Of 107 patients with stage IIb cervical cancer who underwent laparotomy, 82 (77%) could be treated with radical hysterectomy (RAH) and pelvic-node dissection (PND). The remaining 25 patients were unsuitable for radical surgery because of para-aortic lymph node metastases, direct cancer invasion into the bladder muscle, and/or fixed enlarged pelvic lymph nodes (PLN): Such patients were treated with radiation therapy after laparotomy. Fifty-nine of RAH patients were given postoperative pelvic radiation because they had PLN metastases, parametrial invasion, and/or full thickness cervical stromal invasion. The overall 5-year survival of the patients undergoing RAH was significantly better than that of those who could not be treated with RAH (P < 0.001). In the RAH patients, parametrial invasion, which clinically defines stage IIb, was found only in 45%. Univariate analysis of histopathologic prognostic factors revealed that PLN metastasis, parametrial invasion, adenocarcinoma, and lymph-vascular space invasion significantly affected survival of the RAH patients (P < 0.05). Multivariate analysis using Cox's proportional hazards regression model, however, selected only PLN metastasis as a strong prognostic factor (P < 0.001). Concerning PLN metastasis patients with two or more positive nodal groups vs. 49%, P < 0.0001). The logistic regression analysis revealed that tumor diameter, parametrial invasion and lymph-vascular space invasion were independently correlated with PLN metastases in two or more nodal groups.
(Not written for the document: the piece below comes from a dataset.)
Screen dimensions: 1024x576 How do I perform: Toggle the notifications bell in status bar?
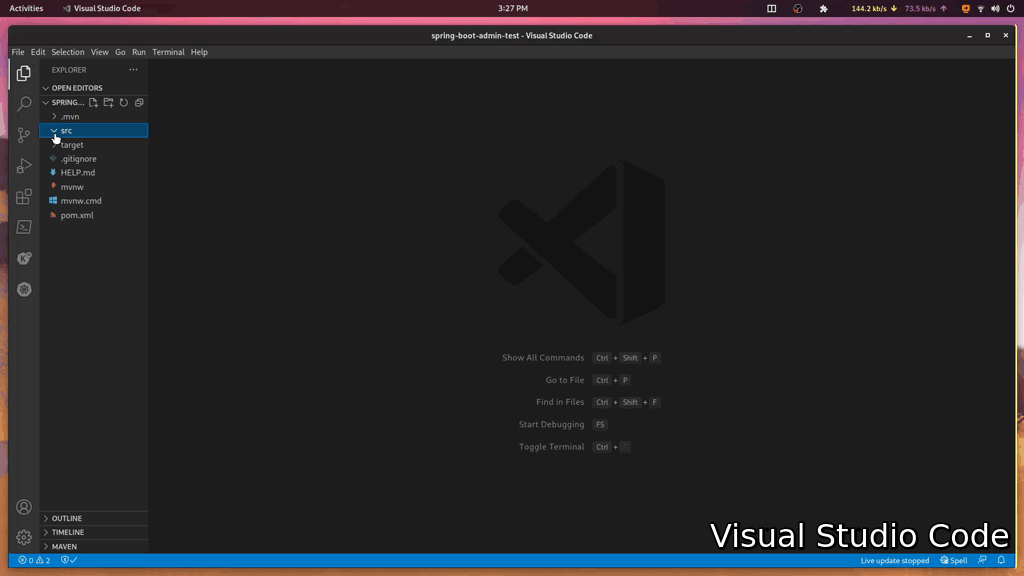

The present data suggest that (i) the patients with massive pelvic extension of cancer cannot be cured by radiation therapy alone, (ii) the strong determinant of the prognosis of the patients undergoing RAH and PND is PLN metastasis. Therefore, for these patients with poor prognosic factors, other treatment modalities should be considered. From the present study it seems that planning RAH and PND for patients with stage IIb disease might make it possible to select poor prognostic subgroups, who have extra cervical extension or PLN metastases in two or more groups, and be useful in individualizing treatment.